Con l’approvazione di molti conduttori e presentatori, preoccupati di salvare i propri programmi e il proprio stipendio, Renzi sembra aver ottenuto anche l’appoggio di alcuni dirigenti, prima fra tutti la Berlinguer, che si sono dissociati dallo sciopero che l’Usigrai aveva programmato per l’11 giugno, ma che ha finito per revocare. I 150 milioni non costituiscono un problema, sostiene il Sindacato Rai, ma possono essere recuperati con una riorganizzazione della gestione dell’azienda e con una lotta mirata all’evasione del canone, senza alcuna necessità di intervenire sull’informazione regionale. Senza contare che se il governo, per giunta un governo di sinistra, togliesse in modo indiscriminato soldi al servizio pubblico, si creerebbe un precedente potenzialmente pericoloso per la sopravvivenza dell’azienda e dell’informazione italiana.
In Europa non sembra che le sedi regionali godano di scarsa considerazione come in Italia. La Germania ad esempio basa su di esse tutto il suo sistema informativo, ed è a partire da queste sedi e dai loro dirigenti che si crea l’informazione a livello nazionale. La Bbc invece nomina in ogni regione un National Broadcasting Council (Nbc), con il compito di andare incontro agli interessi specifici di ogni territorio. E’ chiaro che ciò che è notizia per un cittadino di Oxford può non avere rilevanza per uno di Glasgow.

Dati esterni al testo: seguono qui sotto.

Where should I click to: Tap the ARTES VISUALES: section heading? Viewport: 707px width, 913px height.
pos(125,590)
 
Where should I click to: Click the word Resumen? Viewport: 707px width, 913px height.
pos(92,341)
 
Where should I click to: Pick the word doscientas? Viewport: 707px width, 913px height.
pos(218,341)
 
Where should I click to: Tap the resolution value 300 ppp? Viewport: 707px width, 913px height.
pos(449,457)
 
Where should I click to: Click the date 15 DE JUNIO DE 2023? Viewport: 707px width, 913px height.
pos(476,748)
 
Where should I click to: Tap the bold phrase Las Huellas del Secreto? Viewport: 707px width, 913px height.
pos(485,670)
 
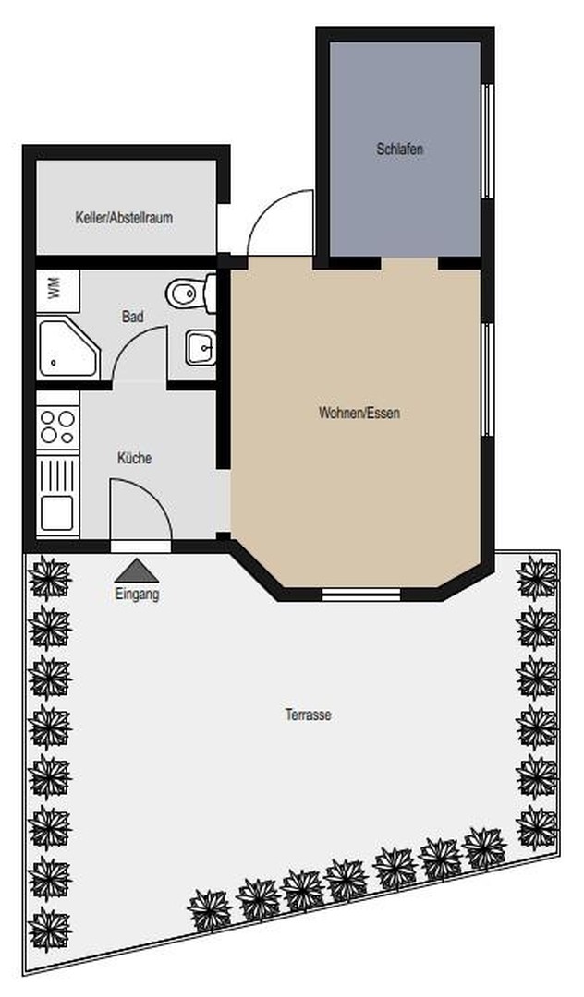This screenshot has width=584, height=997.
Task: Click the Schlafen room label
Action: click(400, 149)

E’ allora saggio limitare la prospettiva dell’informazione a Roma? E’ Roma in grado di produrre un’informazione variegata che vada incontro agli interessi tanto dei lombardi quanto dei siciliani? E lo spreco della Rai sta nel mantenere le sedi regionali o nel fatto che le potenzialità di quelle sedi non sono sfruttate, a favore di un accentramento romano che sembra favorire solo programmi come Agorà e La vita in diretta?
Il premier Renzi non deve essersi posto troppe domande, pur di accontentare chi a lui inneggia come al rinnovatore di un Paese vecchio e corrotto. Ma forse quando si tratta di servizio pubblico un’attenta considerazione delle posta in gioco risulta necessaria.